Republicans, after all, haven't renounced the tactic of taking the U.S. economy hostage and demanding a ransom for not harming it. (The party's most extreme members appear more than willing to shoot the hostage, in fact, the necessary predicate to a successful ransom.)
Meanwhile, there is no reason to believe Republicans will be chastened by the debacle they have brought on themselves. The party appears to have no expectation of seeing the inside of the White House anytime soon, as evidenced by its hunkering down into a congressional and regional resistance. The political dynamics that encourage Republican extremism aren't abating, and have deep roots. Congressional Republicans, wrote Ron Brownstein, are channeling "the bottomless alienation coursing through much of the GOP's base."

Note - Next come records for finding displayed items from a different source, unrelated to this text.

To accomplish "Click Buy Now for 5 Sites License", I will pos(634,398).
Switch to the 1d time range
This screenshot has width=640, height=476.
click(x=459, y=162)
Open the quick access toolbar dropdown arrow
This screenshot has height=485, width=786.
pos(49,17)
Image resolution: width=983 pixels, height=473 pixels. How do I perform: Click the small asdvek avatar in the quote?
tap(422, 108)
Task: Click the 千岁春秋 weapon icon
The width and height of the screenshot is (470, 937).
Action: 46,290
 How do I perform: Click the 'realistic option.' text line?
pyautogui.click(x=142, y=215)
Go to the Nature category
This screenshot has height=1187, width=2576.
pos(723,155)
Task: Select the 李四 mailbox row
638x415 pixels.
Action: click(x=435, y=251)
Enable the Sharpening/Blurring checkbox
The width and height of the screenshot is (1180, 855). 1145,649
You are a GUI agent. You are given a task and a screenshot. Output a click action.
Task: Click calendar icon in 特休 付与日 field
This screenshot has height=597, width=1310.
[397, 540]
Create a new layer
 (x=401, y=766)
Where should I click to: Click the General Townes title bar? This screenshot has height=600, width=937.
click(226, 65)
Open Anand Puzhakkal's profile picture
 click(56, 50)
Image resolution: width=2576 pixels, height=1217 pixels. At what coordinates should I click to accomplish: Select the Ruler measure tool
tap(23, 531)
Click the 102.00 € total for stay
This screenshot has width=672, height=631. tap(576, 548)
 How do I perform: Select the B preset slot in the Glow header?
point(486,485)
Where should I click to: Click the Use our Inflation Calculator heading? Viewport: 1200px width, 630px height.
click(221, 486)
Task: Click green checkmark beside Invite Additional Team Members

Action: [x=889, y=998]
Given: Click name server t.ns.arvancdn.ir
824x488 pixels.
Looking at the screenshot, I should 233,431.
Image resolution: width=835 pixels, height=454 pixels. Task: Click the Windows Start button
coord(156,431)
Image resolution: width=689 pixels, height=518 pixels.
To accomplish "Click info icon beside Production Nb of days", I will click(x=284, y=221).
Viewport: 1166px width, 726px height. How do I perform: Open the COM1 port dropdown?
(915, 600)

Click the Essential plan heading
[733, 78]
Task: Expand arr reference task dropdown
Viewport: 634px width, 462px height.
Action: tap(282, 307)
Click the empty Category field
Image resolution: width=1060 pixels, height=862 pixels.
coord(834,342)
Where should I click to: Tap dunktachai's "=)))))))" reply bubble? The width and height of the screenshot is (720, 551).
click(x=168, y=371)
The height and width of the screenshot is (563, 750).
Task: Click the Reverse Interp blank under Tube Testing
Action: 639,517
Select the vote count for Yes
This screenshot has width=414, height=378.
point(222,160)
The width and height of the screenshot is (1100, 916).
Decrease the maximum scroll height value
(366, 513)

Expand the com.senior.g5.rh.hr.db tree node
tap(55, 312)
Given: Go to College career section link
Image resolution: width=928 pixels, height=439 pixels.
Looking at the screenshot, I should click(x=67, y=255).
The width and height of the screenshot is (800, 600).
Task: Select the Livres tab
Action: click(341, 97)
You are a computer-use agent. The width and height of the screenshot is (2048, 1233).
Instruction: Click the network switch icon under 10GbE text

In an essay on the same theme, Tom Edsall wrote, "The depth and strength of voters’ conviction that their opponents are determined to destroy their way of life has rarely been matched, perhaps only by the mood of the South in the years leading up to the Civil War."
Republicans are too dysfunctional and splintered to produce much viable legislation, and the next presidential election is not only three years away but potentially out of reach to all but Hillary Clinton. For a party blistered by grassroots rage and struggling to achieve parity under traditional political norms, political extortion will remain a tempting shortcut to power.